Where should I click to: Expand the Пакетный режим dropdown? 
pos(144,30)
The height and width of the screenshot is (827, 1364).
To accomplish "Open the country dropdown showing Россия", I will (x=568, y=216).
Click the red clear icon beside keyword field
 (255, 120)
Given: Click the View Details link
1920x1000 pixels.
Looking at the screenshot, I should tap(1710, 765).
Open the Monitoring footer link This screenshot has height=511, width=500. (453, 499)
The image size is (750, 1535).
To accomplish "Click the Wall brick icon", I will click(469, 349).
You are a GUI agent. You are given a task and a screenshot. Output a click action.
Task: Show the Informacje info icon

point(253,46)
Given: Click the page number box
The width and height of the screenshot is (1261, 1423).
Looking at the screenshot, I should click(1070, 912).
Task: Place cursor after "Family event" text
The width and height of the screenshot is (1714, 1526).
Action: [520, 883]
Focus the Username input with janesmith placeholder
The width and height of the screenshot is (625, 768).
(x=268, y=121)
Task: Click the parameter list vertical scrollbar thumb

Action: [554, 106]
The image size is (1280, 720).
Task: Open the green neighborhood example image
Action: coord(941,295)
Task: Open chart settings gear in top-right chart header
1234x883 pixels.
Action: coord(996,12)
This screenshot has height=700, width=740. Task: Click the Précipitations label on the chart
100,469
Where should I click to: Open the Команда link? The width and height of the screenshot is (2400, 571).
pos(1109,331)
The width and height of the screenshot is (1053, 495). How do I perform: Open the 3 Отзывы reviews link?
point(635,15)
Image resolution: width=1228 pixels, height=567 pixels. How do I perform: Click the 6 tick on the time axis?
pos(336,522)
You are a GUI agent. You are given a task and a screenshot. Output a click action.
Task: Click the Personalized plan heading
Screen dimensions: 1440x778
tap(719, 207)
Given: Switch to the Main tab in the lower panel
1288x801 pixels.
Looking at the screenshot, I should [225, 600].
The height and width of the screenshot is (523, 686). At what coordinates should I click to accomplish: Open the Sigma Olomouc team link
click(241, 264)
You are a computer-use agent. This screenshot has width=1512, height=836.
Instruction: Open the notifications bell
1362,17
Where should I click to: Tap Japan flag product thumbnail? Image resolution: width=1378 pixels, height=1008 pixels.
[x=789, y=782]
☆ ☆ ☆
Could you give the records above again, exactly and in full?

Where should I click to: Expand the Пакетный режим dropdown? 
pos(144,30)
The height and width of the screenshot is (827, 1364).
To accomplish "Open the country dropdown showing Россия", I will (x=568, y=216).
Click the red clear icon beside keyword field
 (255, 120)
Given: Click the View Details link
1920x1000 pixels.
Looking at the screenshot, I should tap(1710, 765).
Open the Monitoring footer link This screenshot has height=511, width=500. (453, 499)
The image size is (750, 1535).
To accomplish "Click the Wall brick icon", I will click(469, 349).
You are a GUI agent. You are given a task and a screenshot. Output a click action.
Task: Show the Informacje info icon

point(253,46)
Given: Click the page number box
The width and height of the screenshot is (1261, 1423).
Looking at the screenshot, I should click(1070, 912).
Task: Place cursor after "Family event" text
The width and height of the screenshot is (1714, 1526).
Action: [520, 883]
Focus the Username input with janesmith placeholder
The width and height of the screenshot is (625, 768).
(x=268, y=121)
Task: Click the parameter list vertical scrollbar thumb

Action: [554, 106]
The image size is (1280, 720).
Task: Open the green neighborhood example image
Action: coord(941,295)
Task: Open chart settings gear in top-right chart header
1234x883 pixels.
Action: coord(996,12)
This screenshot has height=700, width=740. Task: Click the Précipitations label on the chart
100,469
Where should I click to: Open the Команда link? The width and height of the screenshot is (2400, 571).
pos(1109,331)
The width and height of the screenshot is (1053, 495). How do I perform: Open the 3 Отзывы reviews link?
point(635,15)
Image resolution: width=1228 pixels, height=567 pixels. How do I perform: Click the 6 tick on the time axis?
pos(336,522)
You are a GUI agent. You are given a task and a screenshot. Output a click action.
Task: Click the Personalized plan heading
Screen dimensions: 1440x778
tap(719, 207)
Given: Switch to the Main tab in the lower panel
1288x801 pixels.
Looking at the screenshot, I should [225, 600].
The height and width of the screenshot is (523, 686). At what coordinates should I click to accomplish: Open the Sigma Olomouc team link
click(241, 264)
You are a computer-use agent. This screenshot has width=1512, height=836.
Instruction: Open the notifications bell
1362,17
Where should I click to: Tap Japan flag product thumbnail? Image resolution: width=1378 pixels, height=1008 pixels.
[x=789, y=782]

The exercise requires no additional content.